** Required tasks **
**a)** Summarize the text on practice resolutions in two sentences.
**b)** Reproduce the part of the text on practice resolutions that starts with "We started the" and goes on through "the same: intention.", word for word.

── Study text

Here are some resolutions to help direct your energy and identify areas to improve.

We started the year with discussing the employment policy and liability basics to address in the first 30 days of the year. That piece, the first of a 12-part series that will appear the first Tuesday of every month, will give you a place to start addressing the most commonly overlooked blind spots of practice owners and managers in a logical, manageable way.

As medical practice and healthcare in general becomes more onerous and complex it’s easy to get up in process and systems, two vital but incomplete ingredients in any successful endeavor. Another key ingredient I’ve seen with the successful physicians and practices I work with is the desire to grow as leaders and plan, improve, and set goals. Here are some resolutions to help direct your energy and identify areas to improve. Your list may be different, longer, or shorter, but the key is the same: intention.

1. I will keep more of every dollar I make. As reimbursement continues to drop and compliance, overhead, and liabilities continue unabated, cash flow and profit margins need to be examined more closely than ever. Look for inefficiencies in all your recurring costs and take steps like cost segregation and energy efficiency studies and advanced tax planning for both your business and yourself. Find ways to get paid more, faster. This means everything from investing in EHR software that reduces staff time demands and increases accuracy to the use of billing consultants and practice efficiency reviews. You no longer have the option of giving away any extra portion of every dollar you are actually able to collect.

2. I will look at my practice like business. Many doctors forget that the longevity of their care and practice relationships can actually be supported and improved by running their practice with great, efficient business practices. I’ve had too many conversations with doctors who feel that delivering great medical care conflicts with running a medical practice like any other good, profitable business. But that’s just not the case. Think of your practice like any big national business that you frequent: a restaurant, store, service chain, whatever. What do most of your favorites have in common? They are successful, busy, and consistent in the scale and quality they deliver. They have the resources to train their staff, maintain their facilities, and do it right every time, then think of ways to make it better. Now think about the last few times you left a business unhappy, perhaps because it was a slow understaffed restaurant, a store that didn’t have the merchandise, or the impression a place was run down or dirt. These are businesses that are cutting corners and will likely not succeed in any manageable way. Which of those experiences are you and your staff delivering in this increasingly competitive marketplace?

────
── Provided material

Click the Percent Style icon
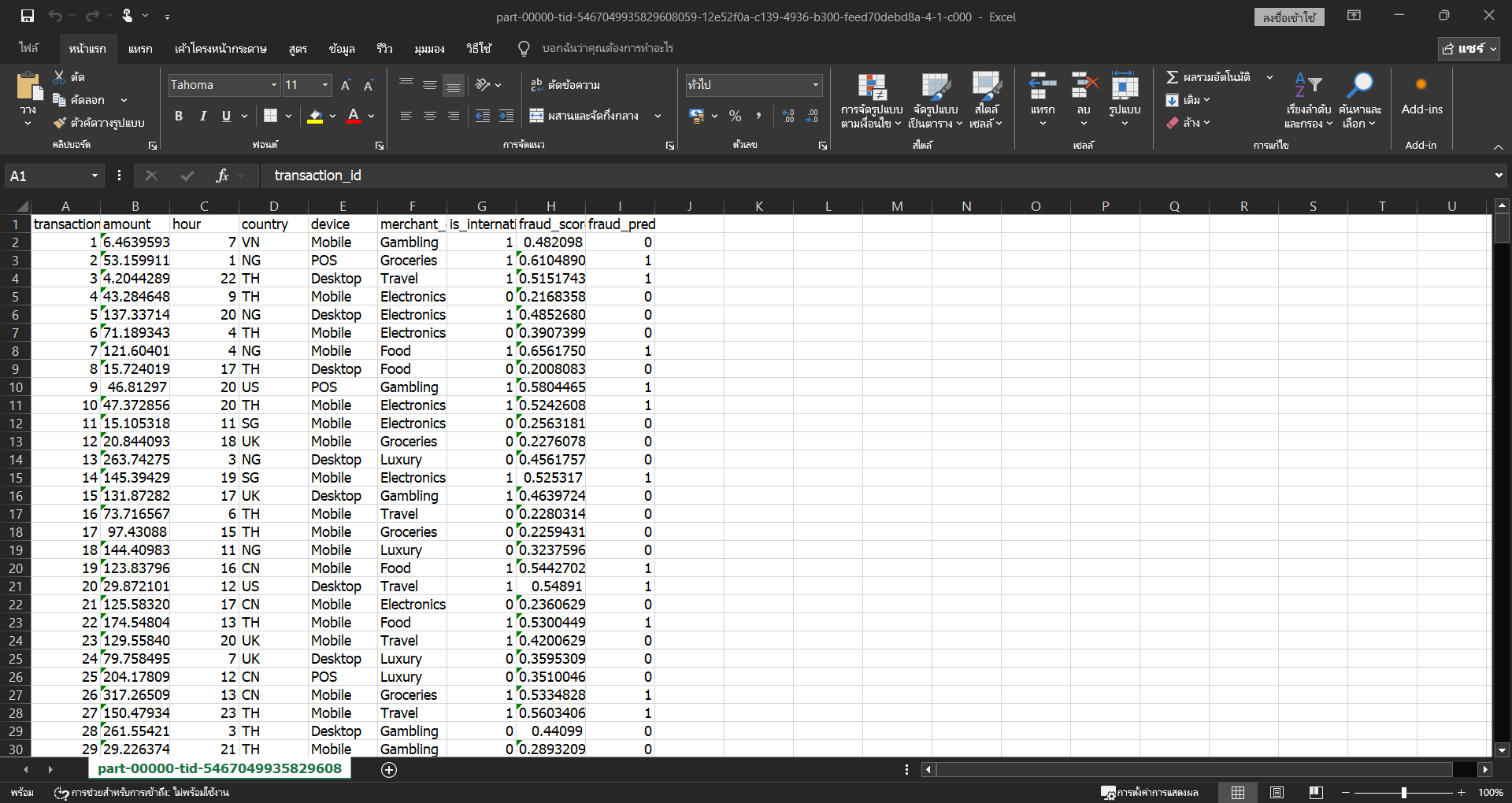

────

** Your responses **
**a)** The text offers resolutions to help medical practice owners and managers direct their energy and identify areas to improve, and it notes that successful practices combine process and systems with a desire to grow as leaders and to plan, improve, and set goals. Its first two resolutions urge practices to keep more of every dollar by cutting inefficiencies and getting paid more, faster, and to run the practice with the efficient habits of a good, profitable business.

**b)**
We started the year with discussing the employment policy and liability basics to address in the first 30 days of the year. That piece, the first of a 12-part series that will appear the first Tuesday of every month, will give you a place to start addressing the most commonly overlooked blind spots of practice owners and managers in a logical, manageable way.

As medical practice and healthcare in general becomes more onerous and complex it’s easy to get up in process and systems, two vital but incomplete ingredients in any successful endeavor. Another key ingredient I’ve seen with the successful physicians and practices I work with is the desire to grow as leaders and plan, improve, and set goals. Here are some resolutions to help direct your energy and identify areas to improve. Your list may be different, longer, or shorter, but the key is the same: intention.